Shortly after the floating object incident, the Society for Paranormal Research, or SPR, are contacted and two members by the name of Morris Grosse and Guy Lion Playfair are first to jump at the opportunity to investigate. After a short time of investigating in the home, both men are convinced that something genuinely paranormal is taking place. Loud noises of knocking, banging, and scratching in addition to the erratic movement of furniture, the major activity presented in the case, continue to escalate. SPR come to the conclusion that they are dealing with a particular kind of entity, one that they believe either manifests or feeds off of psychokinetic energy: a poltergeist.
One of the more shocking accounts, as retold by Grosse, details the destruction of the girls’ 300-pound fireplace in October of 1977. He explains having heard a loud banging, followed by the feeling of shaking. By the time he reached the girls’ bedroom, the fireplace had wrenched itself out of the wall, ripping a solid metal pipe in half. The only two witnesses present at the time were Margaret and Janet Hodgson, who claimed to have been sleeping.
London University is contacted and a student of experimental physics is sent to the house to test the girls’ ability to influence metal. Within a short period of time Janet managed to bend a spoon completely in half without ever coming into contact with the object itself. The investigators now believed most of the activity to be centered around Janet, who appears to be less and less frightened of the strange events as they continue to occur.
In late November, three months into the investigation, the now familiar disembodied knocking became persistent to the point of being categorized as intelligent. Grosse attempts to communicate with it, asking it to answer questions by rapping once or twice on the wall. The response that follows is a succession of 53 distinct knocks, all recorded on nearby tape recorder. It is around this time that Janet begins to fall into what Grosse describes as a trance-like state. She is said to have developed phenomenal strength while acting out violently towards herself and others. In order to prevent injuries, Janet is restrained.
On November 26th a doctor visits the house and injects Janet with 10 mg of Valium, sedating her. Half an hour later she’s found in her bedroom, on top of a dresser, kneeling on a wide clock radio with her head hanging towards the ground, legs in the air.

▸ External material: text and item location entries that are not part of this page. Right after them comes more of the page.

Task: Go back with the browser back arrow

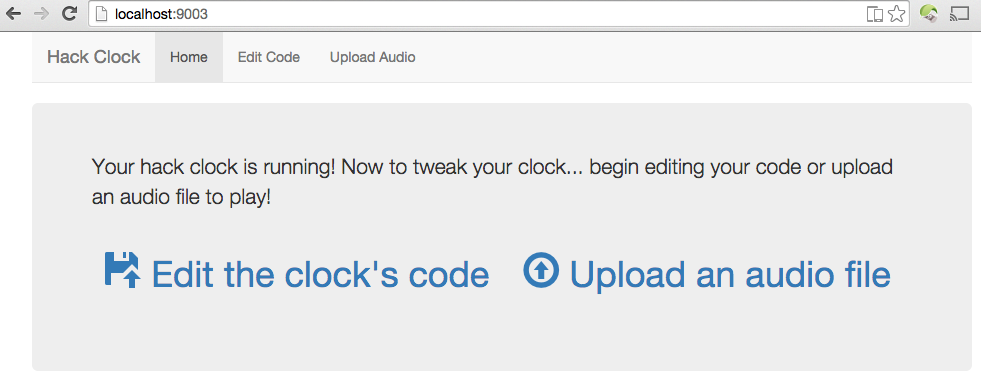Action: click(x=13, y=14)
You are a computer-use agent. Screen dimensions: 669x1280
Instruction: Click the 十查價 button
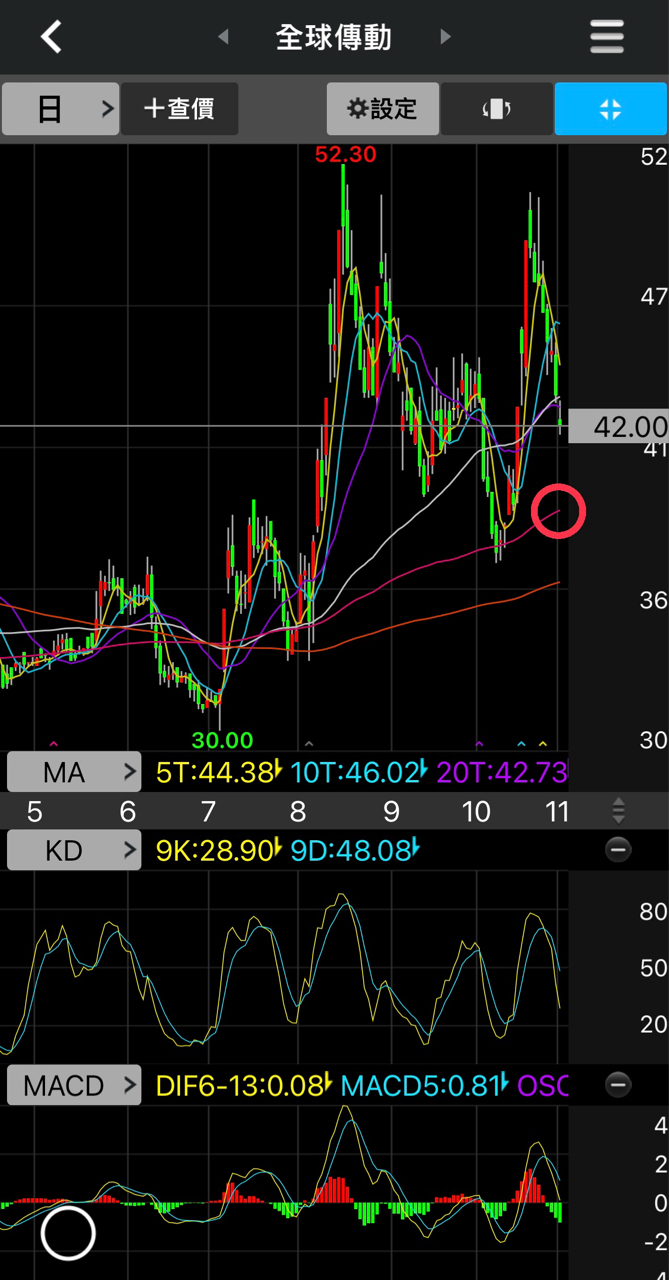[180, 109]
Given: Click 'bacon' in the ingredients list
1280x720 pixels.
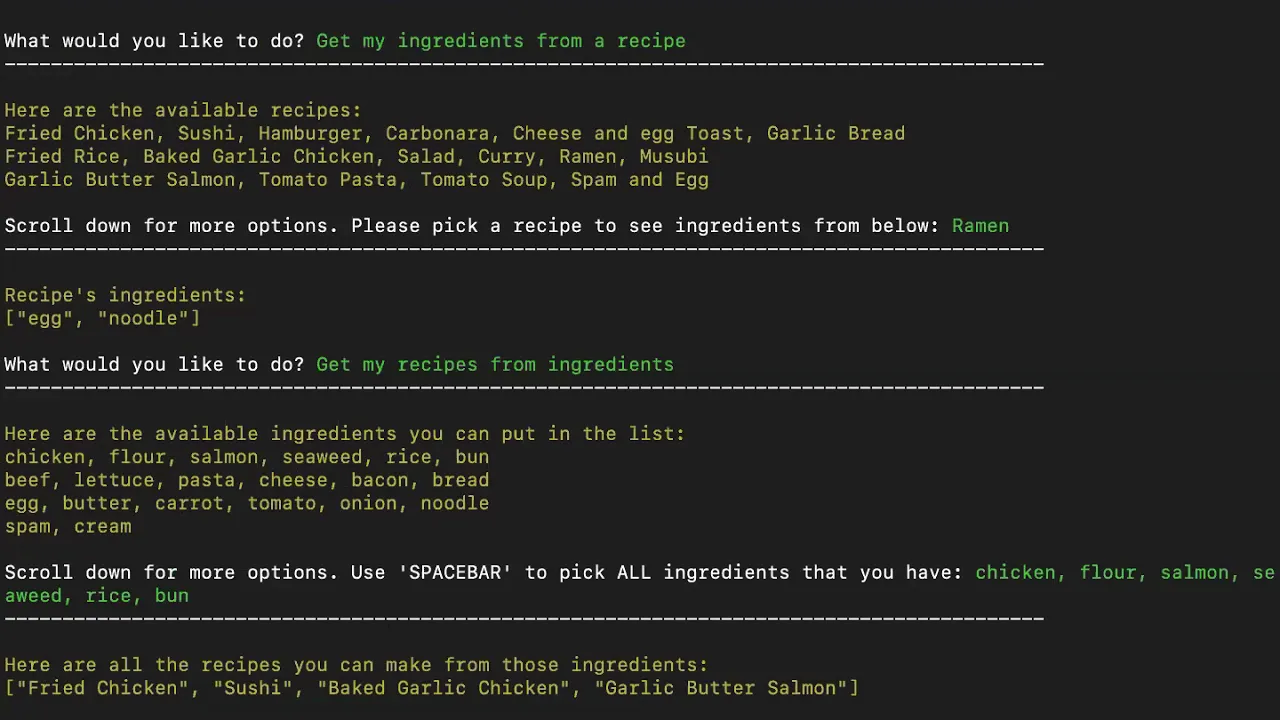Looking at the screenshot, I should click(380, 480).
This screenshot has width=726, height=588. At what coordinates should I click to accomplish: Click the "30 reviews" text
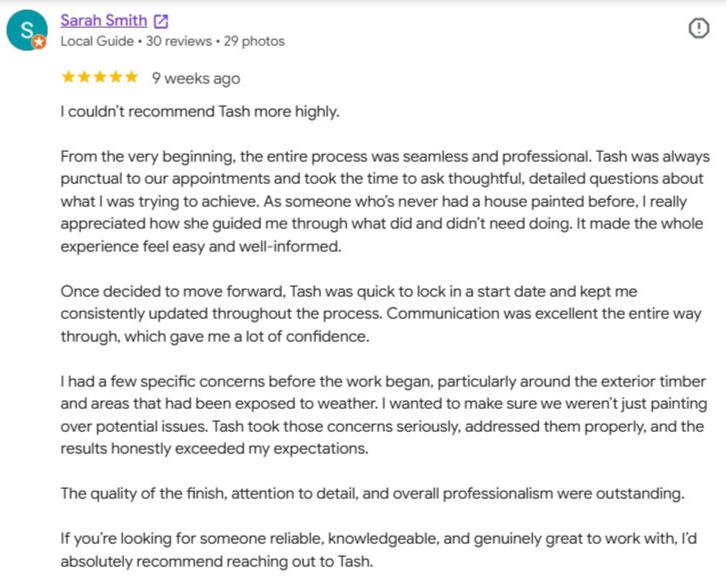pyautogui.click(x=179, y=41)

Graham Morris, photographer for The Daily Mirror, sets up a remote control camera in the girls’ bedroom that can be activated from anywhere in the house. Once activated, the camera would proceed to take a photograph every 4 seconds. He captures what appears to be a series of photographs of Janet being forcefully pulled out of her bed and thrown across the room to the foot of her sister’s bed.
In an even more controversial turn of events, Janet then begins to speak in a deep voice, like that of a man. Grosse begins asking Janet a series of questions, all of which are answered by “the voice”. Doubting that the voice is anything but a clever ventriloquism act, Janet’s mouth is filled with water and taped over. Grosse challenges the voice to continue. It does.
During an interview done by both investigators, the voice refers to itself as a man by the name of Bill, a previous resident of the home who had died of a hemorrhage in a chair on the first floor. Months later, Grosse is contacted by a man by the name of Terry Wilkins. Terry’s father had lived in the Hodgson’s home prior to the family, and had died of a hemorrhage in his favorite chair on the first floor. His name was Bill.
In July 1978, Janet is admitted to Maudsly Hospital for extensive psychiatric testing. Two months later she is given a clean bill of heath and returns home to a seemingly quiet house. Almost as quickly as they had begun, the strange happenings of the Hodgson home had finally ceased.